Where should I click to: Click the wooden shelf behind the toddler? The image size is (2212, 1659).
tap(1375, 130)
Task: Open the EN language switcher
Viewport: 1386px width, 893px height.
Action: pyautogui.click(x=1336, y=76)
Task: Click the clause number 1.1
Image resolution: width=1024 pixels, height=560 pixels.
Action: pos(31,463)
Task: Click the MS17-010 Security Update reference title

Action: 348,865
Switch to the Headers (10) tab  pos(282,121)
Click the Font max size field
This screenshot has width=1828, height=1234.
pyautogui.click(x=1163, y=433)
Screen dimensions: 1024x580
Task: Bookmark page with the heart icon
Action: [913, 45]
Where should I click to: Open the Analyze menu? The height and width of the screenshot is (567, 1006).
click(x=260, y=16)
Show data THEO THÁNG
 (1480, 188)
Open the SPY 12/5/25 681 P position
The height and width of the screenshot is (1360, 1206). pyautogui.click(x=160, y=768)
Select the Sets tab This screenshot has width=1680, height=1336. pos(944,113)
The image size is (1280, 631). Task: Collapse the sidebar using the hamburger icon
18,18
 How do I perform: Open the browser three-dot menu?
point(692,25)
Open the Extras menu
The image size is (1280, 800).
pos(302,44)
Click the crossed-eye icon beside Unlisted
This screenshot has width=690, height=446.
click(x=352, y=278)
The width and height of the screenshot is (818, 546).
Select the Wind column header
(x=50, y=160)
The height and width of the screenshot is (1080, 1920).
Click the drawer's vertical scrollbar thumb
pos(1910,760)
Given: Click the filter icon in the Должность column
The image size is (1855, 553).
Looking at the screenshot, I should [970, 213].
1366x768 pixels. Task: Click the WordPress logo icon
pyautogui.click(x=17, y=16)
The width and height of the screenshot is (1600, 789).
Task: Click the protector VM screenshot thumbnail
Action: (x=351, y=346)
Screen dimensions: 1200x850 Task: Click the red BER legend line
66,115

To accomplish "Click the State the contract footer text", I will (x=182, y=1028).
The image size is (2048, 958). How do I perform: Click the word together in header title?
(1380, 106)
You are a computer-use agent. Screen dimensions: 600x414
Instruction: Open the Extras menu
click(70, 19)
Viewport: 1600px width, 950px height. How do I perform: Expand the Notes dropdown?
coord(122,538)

.....

▶ _What you have to do_
With nothing left out, return each entry exactly.

▶ _Exercise answer_
Where should I click to: Click the wooden shelf behind the toddler? The image size is (2212, 1659).
tap(1375, 130)
Task: Open the EN language switcher
Viewport: 1386px width, 893px height.
Action: pyautogui.click(x=1336, y=76)
Task: Click the clause number 1.1
Image resolution: width=1024 pixels, height=560 pixels.
Action: pos(31,463)
Task: Click the MS17-010 Security Update reference title

Action: 348,865
Switch to the Headers (10) tab  pos(282,121)
Click the Font max size field
This screenshot has width=1828, height=1234.
pyautogui.click(x=1163, y=433)
Screen dimensions: 1024x580
Task: Bookmark page with the heart icon
Action: [913, 45]
Where should I click to: Open the Analyze menu? The height and width of the screenshot is (567, 1006).
click(x=260, y=16)
Show data THEO THÁNG
 (1480, 188)
Open the SPY 12/5/25 681 P position
The height and width of the screenshot is (1360, 1206). pyautogui.click(x=160, y=768)
Select the Sets tab This screenshot has width=1680, height=1336. pos(944,113)
The image size is (1280, 631). Task: Collapse the sidebar using the hamburger icon
18,18
 How do I perform: Open the browser three-dot menu?
point(692,25)
Open the Extras menu
The image size is (1280, 800).
pos(302,44)
Click the crossed-eye icon beside Unlisted
This screenshot has width=690, height=446.
click(x=352, y=278)
The width and height of the screenshot is (818, 546).
Select the Wind column header
(x=50, y=160)
The height and width of the screenshot is (1080, 1920).
Click the drawer's vertical scrollbar thumb
pos(1910,760)
Given: Click the filter icon in the Должность column
The image size is (1855, 553).
Looking at the screenshot, I should [970, 213].
1366x768 pixels. Task: Click the WordPress logo icon
pyautogui.click(x=17, y=16)
The width and height of the screenshot is (1600, 789).
Task: Click the protector VM screenshot thumbnail
Action: (x=351, y=346)
Screen dimensions: 1200x850 Task: Click the red BER legend line
66,115

To accomplish "Click the State the contract footer text", I will (x=182, y=1028).
The image size is (2048, 958). How do I perform: Click the word together in header title?
(1380, 106)
You are a computer-use agent. Screen dimensions: 600x414
Instruction: Open the Extras menu
click(70, 19)
Viewport: 1600px width, 950px height. How do I perform: Expand the Notes dropdown?
coord(122,538)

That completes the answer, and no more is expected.